C. difficile infection manifests as a spectrum of disease, including asymptomatic carriage, simple antibiotic-associated diarrhea, pseudomembranous colitis, and fulminant colitis with toxic megacolon.2,3 Symptoms include watery, nonbloody diarrhea accompanied by lower abdominal pain and cramping (20%-33%), fever (30%-50%), and leukocytosis (50%-60%)2,3 Nausea, malaise, anorexia, hypoalbuminemia, and occult colonic bleeding may also be present. Fulminant colitis is characterized by a toxic appearance, fever, diffuse abdominal pain, and distention. These patients may develop toxic megacolon and paralytic ileus, with little or no diarrhea, which ultimately can result in colonic perforation and peritonitis with substantial mortality.2 The incidence of severe disease has increased recently.
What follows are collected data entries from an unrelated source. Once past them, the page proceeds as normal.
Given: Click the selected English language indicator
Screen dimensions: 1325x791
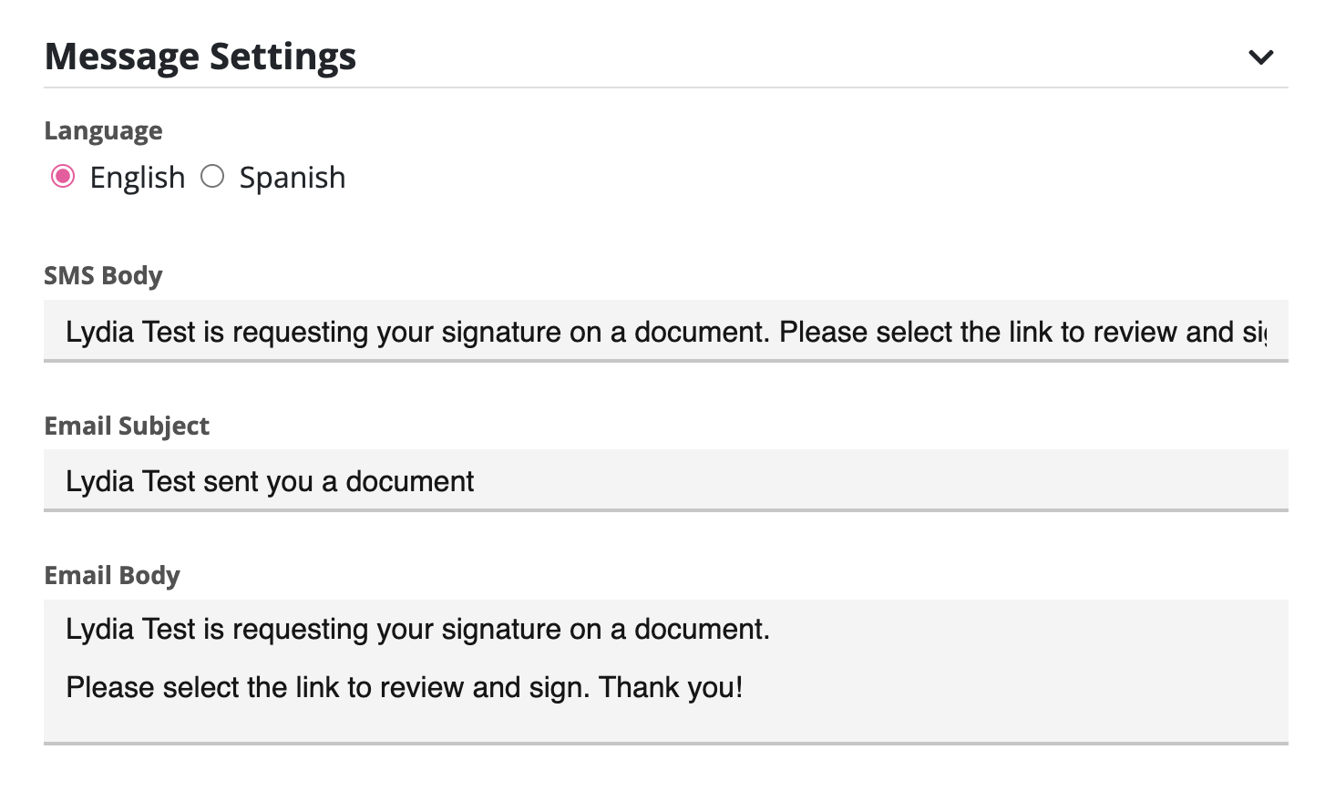Looking at the screenshot, I should pos(61,177).
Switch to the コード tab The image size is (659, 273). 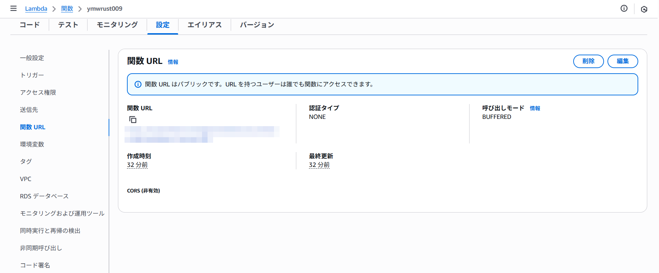(x=30, y=25)
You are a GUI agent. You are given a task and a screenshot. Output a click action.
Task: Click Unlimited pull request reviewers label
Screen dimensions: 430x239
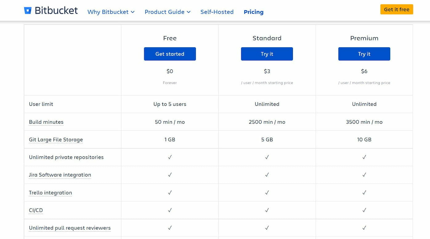pyautogui.click(x=70, y=228)
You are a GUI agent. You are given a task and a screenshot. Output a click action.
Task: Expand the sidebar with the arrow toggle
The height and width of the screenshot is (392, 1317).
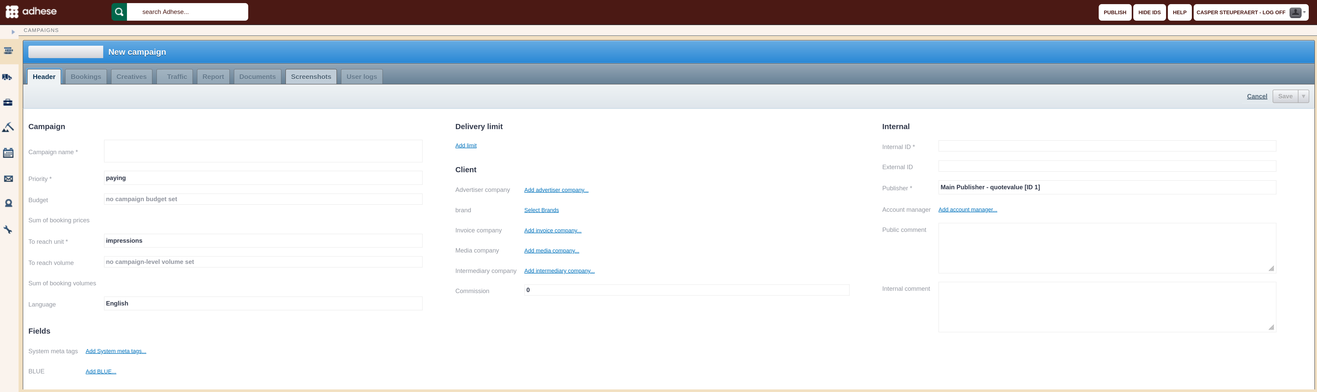(x=13, y=32)
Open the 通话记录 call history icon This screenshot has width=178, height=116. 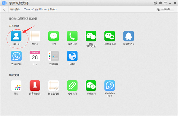pyautogui.click(x=72, y=36)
Extracolonic manifestations of C. difficile infection have been described. They are rare and include bacteremia, splenic abscess, osteomyelitis, reactive arthritis: Reiter syndrome, tenosynovitis, pleural effusion, empyema, and infections of prosthetic devices.18

Diarrhea can recur in up to 40% of patients with CDI.2 Re-infection with a unique strain can also occur. The incidence of this type of infection in the BI era is uncertain suggesting continued exposure to a C. difficile endemic environment as well as persistence of risk factors for disease in affected patients. Commonly, the patient has received another course of antibiotic that predisposes him or her to the second episode. The intraluminal presence of C. difficile spores likely contributes to recurrence of symptoms in those with true relapses. Most relapses will occur within 1 month of the end of therapy. One recurrence is a risk factor for a subsequent episode.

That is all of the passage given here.